Notable morphometric characteristics include modally 12 predorsal scales, modally 15.5 or fewer scales around caudal peduncle, and a short head, mean 23.8% SL. Mature specimens may develop small fleshy extensions on the anal or pelvic fins, called nuptial spines or tubercles, and these are simple (solid-bodied, as opposed to bifid in some congeners). Nuptial tubercles are only seen on male specimens in the majority of fish species, which suggests relevant sexual dimorphism in A. acatlanensis, but females in other fish species may demonstrate them; details on A. acatlanensis are sparse.

== Taxonomy ==
Originally, A. acatlanensis was grouped in with Astyanax aeneus, alongside various other species. However, a revision of the genus in 2017 by Mexican ichthyologist Juan J. Schmitter-Soto (specifically members from Central and North America) prompted its recognition as a separate species, albeit an under-studied one. American ichthyologist Robert Rush Miller noted in 1992 literature that the population inhabiting the Río Jía was likely unknown to science. Otherwise, A. acatlanensis has no known synonyms, and has retained its basionym since nomination.

=== Etymology ===
The type locality of A. acatlanensis is the Río Acatlán, Puebla, México, and the suffix "-ensis" denotes a location of origin. The reason for the genus name Astyanax was not made clear in the original literature, but the name itself originates from the Iliad, a famous Greek epic poem; Astyanax was a Trojan prince, the son of famed warrior Hector. The allusion possibly lies in the scales of type species Astyanax argentatus, which are large and armor-like.

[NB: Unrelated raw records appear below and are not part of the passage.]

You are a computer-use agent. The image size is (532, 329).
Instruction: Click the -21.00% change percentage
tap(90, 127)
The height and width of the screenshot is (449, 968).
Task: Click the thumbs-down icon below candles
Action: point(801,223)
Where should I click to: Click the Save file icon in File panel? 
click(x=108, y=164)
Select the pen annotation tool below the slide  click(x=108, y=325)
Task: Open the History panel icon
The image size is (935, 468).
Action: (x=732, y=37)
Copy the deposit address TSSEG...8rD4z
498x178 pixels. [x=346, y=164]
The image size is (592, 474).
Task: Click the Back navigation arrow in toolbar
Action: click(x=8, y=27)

Astyanax acatlanensis is not widely known under a particular common name, but is usually referred to as the Acatlán tetra, given its type locality.

== Distribution and habitat ==
Because it is a recent addition to the genus, the range of A. acatlanensis has not been studied extensively. As of its nomination, it was only known from the Río Acatlán, which is its type locality, and the Río Jía, another Mexican river.

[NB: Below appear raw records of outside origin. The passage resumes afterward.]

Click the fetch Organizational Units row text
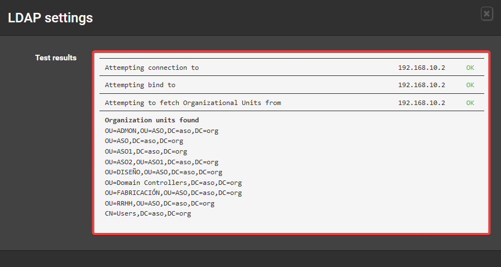Screen dimensions: 501x267 (193, 103)
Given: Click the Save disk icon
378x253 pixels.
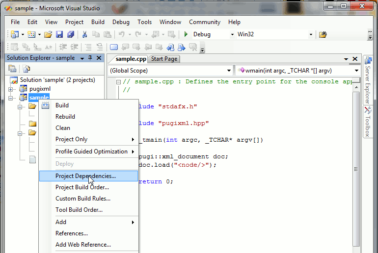Looking at the screenshot, I should (59, 34).
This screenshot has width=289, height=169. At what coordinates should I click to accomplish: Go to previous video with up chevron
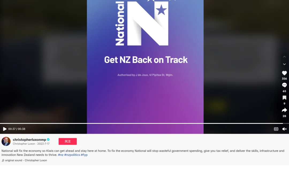pyautogui.click(x=284, y=57)
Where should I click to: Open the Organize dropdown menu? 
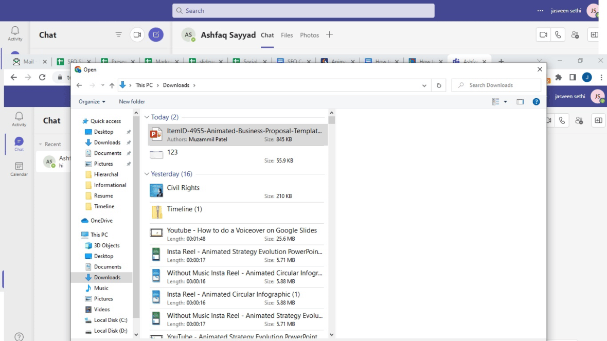click(91, 101)
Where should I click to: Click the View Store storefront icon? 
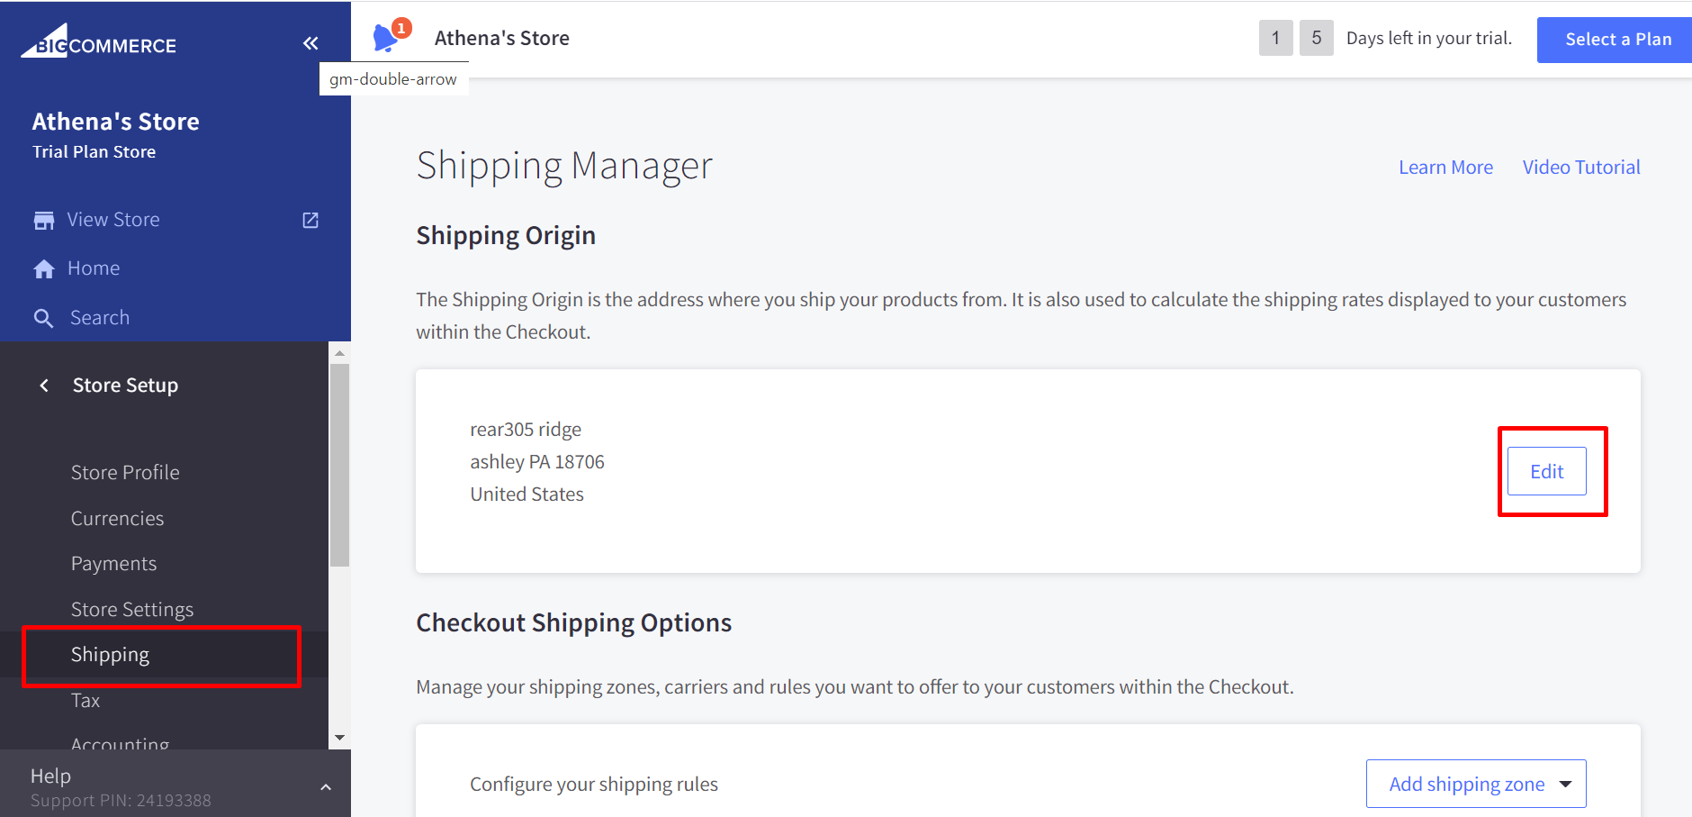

The Río Acatlán is also sometimes called the Tizaa or Tizaac river, depending on location, and is considered to occupy its own sub-basin. Tizaa is a word from the Mixtec language that means "river on fire", but literature on the environment of the river itself is lacking.

The locale of the specimens collected from the Río Jía is described as "1.5 mi (2.4 km) W of Guelatao, Oaxaca, Mexico", but literature regarding the Río Jía is otherwise sparse.

== Diet and ecology ==
While little is known about the diet of A. acatlanensis in particular, other members of the genus located further South demonstrate primarily herbivorous leanings and the occasional omnivorous trait. The most common food items appear to be algae, terrestrial plants, and fallen fruits and seeds.

Astyanax acatlanensis is known to be amongst prey items in the diet of the neotropical otter (Lontra longicaudis), specifically in the southern Tehuacán-Cuicatlán Biosphere Reserve of Mexico.

== Conservation status ==
Upon evaluation by the IUCN, A. acatlanensis was categorized as data deficient. Without more extensive knowledge of population levels, ecological threats, and potential anthropogenic hazards, there is no way to determine whether or not A. acatlanensis is in a sustainable position as a species. However, general study of Mexico's rivers has revealed extensive human activity that not only threatens the ecology of various regions but is also a potential health hazard to the many towns and cities that rely on the Mexican watershed for resources. Nonetheless, A. acatlanensis is known to be a hardy species that can tolerate various pollutants.